### EXERCISE REQUIREMENTS:
Return the lines starting at the one containing "This screenshot has width=1280, height=720." and ending at the one containing "coordinates (562, 136).", reproducing them word for word.

# start of DATA PROVIDED

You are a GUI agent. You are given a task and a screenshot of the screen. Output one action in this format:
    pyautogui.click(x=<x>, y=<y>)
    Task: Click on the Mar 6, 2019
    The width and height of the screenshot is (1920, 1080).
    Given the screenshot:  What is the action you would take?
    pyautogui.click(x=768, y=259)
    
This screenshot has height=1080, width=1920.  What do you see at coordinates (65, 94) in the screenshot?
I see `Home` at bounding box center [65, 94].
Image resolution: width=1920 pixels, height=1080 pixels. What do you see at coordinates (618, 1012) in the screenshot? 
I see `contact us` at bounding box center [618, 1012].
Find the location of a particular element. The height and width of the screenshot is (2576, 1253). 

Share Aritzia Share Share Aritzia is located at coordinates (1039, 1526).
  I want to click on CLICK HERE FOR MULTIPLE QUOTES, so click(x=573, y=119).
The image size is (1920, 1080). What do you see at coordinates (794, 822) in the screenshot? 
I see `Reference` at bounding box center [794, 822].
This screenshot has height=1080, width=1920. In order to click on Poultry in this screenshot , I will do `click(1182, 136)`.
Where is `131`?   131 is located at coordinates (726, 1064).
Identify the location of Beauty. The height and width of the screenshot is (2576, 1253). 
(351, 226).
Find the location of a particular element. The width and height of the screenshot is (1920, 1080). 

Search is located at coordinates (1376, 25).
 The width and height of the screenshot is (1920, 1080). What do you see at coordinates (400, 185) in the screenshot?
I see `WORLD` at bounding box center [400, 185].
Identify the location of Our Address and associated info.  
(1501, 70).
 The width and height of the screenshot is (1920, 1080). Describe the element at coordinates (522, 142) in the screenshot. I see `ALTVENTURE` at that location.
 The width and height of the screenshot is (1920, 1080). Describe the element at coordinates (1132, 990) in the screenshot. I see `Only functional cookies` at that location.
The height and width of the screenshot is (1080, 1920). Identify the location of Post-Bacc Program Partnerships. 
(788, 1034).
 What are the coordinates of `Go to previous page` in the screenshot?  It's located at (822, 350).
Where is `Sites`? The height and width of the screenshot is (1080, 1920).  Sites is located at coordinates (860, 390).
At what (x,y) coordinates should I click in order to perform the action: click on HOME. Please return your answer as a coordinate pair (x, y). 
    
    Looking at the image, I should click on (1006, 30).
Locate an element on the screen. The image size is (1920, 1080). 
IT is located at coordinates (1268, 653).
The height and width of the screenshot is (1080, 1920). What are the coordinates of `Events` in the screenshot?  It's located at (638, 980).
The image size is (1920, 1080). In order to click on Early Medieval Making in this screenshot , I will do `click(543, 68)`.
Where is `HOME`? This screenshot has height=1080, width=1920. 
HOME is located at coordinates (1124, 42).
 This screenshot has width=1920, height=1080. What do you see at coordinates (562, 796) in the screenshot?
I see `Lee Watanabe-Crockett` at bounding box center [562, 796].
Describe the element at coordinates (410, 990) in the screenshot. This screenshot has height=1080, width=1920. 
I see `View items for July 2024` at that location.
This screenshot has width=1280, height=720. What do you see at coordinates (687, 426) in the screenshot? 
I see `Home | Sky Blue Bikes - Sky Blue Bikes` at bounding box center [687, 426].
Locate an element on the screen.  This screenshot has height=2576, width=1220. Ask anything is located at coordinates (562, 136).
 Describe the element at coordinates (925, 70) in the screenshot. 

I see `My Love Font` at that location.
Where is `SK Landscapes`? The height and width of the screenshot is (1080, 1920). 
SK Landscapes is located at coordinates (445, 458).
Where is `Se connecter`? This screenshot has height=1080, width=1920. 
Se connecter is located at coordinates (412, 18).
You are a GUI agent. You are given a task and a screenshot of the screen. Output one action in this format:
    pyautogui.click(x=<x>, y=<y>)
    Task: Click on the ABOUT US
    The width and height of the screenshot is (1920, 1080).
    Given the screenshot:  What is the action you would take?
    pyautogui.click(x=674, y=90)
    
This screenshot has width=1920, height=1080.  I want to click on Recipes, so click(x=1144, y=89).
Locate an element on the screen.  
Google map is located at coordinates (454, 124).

# end of DATA PROVIDED

### ANSWER IN FULL:
This screenshot has width=1280, height=720. What do you see at coordinates (687, 426) in the screenshot? 
I see `Home | Sky Blue Bikes - Sky Blue Bikes` at bounding box center [687, 426].
Locate an element on the screen.  This screenshot has height=2576, width=1220. Ask anything is located at coordinates (562, 136).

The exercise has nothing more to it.